I think everyone can tell when someone isn't being their “maximized self,” but I'm sure most of us don't bother interacting with EVERYONE each time we notice they are acting just a little off.

Even if we did, we don't always believe in our ability to endear ourselves to others and reach them where they need it. Saying bold things like, "I notice you spend a lot of time alone. I’ve seen you try to interact with people you're attracted to but they don't reciprocate,” and, “you seem to dislike your job." Even that small one. The small things add up.

Here is part of why detecting damage is so hard:

To me suicide is the ultimate example of someone struggling with real-life, because it doesn't have a window to their ideal life or dreams. Suicidal people say very little and don't want to appear upset. Because part of their hope of an ideal life is believing "I've got it all together." Or that one day they will.

They think that's what they're supposed to believe. Now, we challenge people for their dietary views, religious views, political views, and academic views, but why is there no mass argument against trying to be something you're not?

We put it in movies and music: “Be yourself!” But what if someone BELIEVES it’s their duty to use or outmatch their upbringing, family, friends, education, and current-skills (etc.) to become The Great Ideal?

I used to drink that Kool-Aid every morning, first thing when my feet hit the floor. And it motivated me! When I played football, completed my bachelor's degree, started writing music, did cross fit, improved my finances, played guitar in my church, and even prayed (even my Christian beliefs were affected by this ideal of being someone other than Me). Despite all of my gains, I felt angry, lonely, and resentful the whole time!

Why? Because if I did all of these things, then I would be “somebody.” But if I didn’t, I was no one. Or so I thought.

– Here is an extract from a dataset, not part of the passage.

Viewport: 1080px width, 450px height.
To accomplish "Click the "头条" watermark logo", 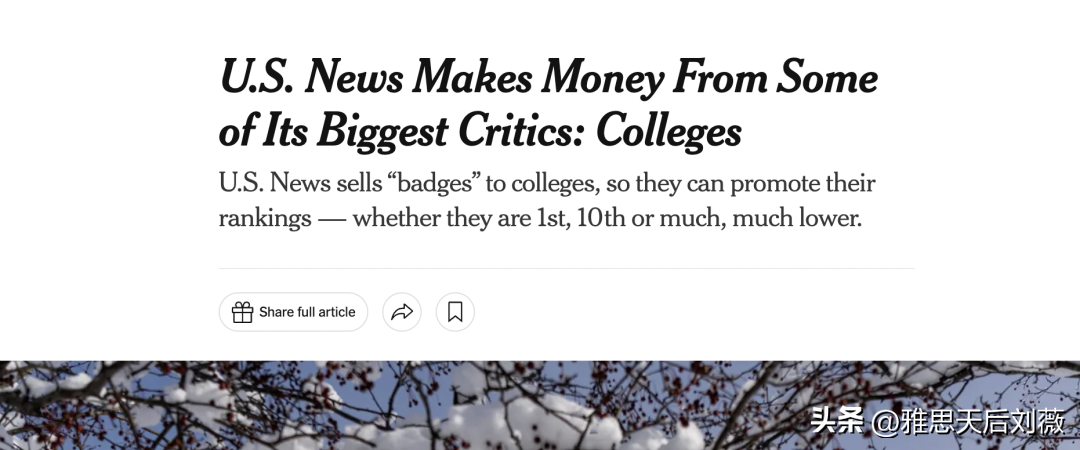I will pyautogui.click(x=836, y=421).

I can happily profess, that this mentality has slowly started losing its grip on me and the #1 factor I noticed was my DECISION to choose my friends and day-to-day relationships more carefully. People who drink without getting drunk, don't even entertain the idea of drug use, and guard their hearts from people that are hyper-sexual, over-eager, and lack generosity. Many of them are at least 5 - 10 years older than me.

They are some of the best friendships I've ever had, because they made me better.

I know people look at others that are happy or content and feel bitter, because I used to felt that way. We avoid them because we don't want to admit there may be something about us we've gotten wrong. Maybe what we NEED (for the sake of survival) is to quit a job, leave our partner, ignore a few friend requests, or choose no activity on a Friday night over the place where everyone is desperately peacocking and acting out to attract someone to appreciate their ideal self over their real self.

As a recovering over-achiever I have felt the long-term effects of choosing friends with better benefits. I'm at peace with myself. If you want to feel the same way, be warned IT IS HARD, but to quote one of my favorite rappers:

"My existence on this planet's for you, I ain't only here to benefit me

Yo, we need to make a change while there's still time

It is hard, and sometimes I struggle trying to reveal mine

I can guide you if you feel blind."

I just need you to be willing to journey into my ill mind."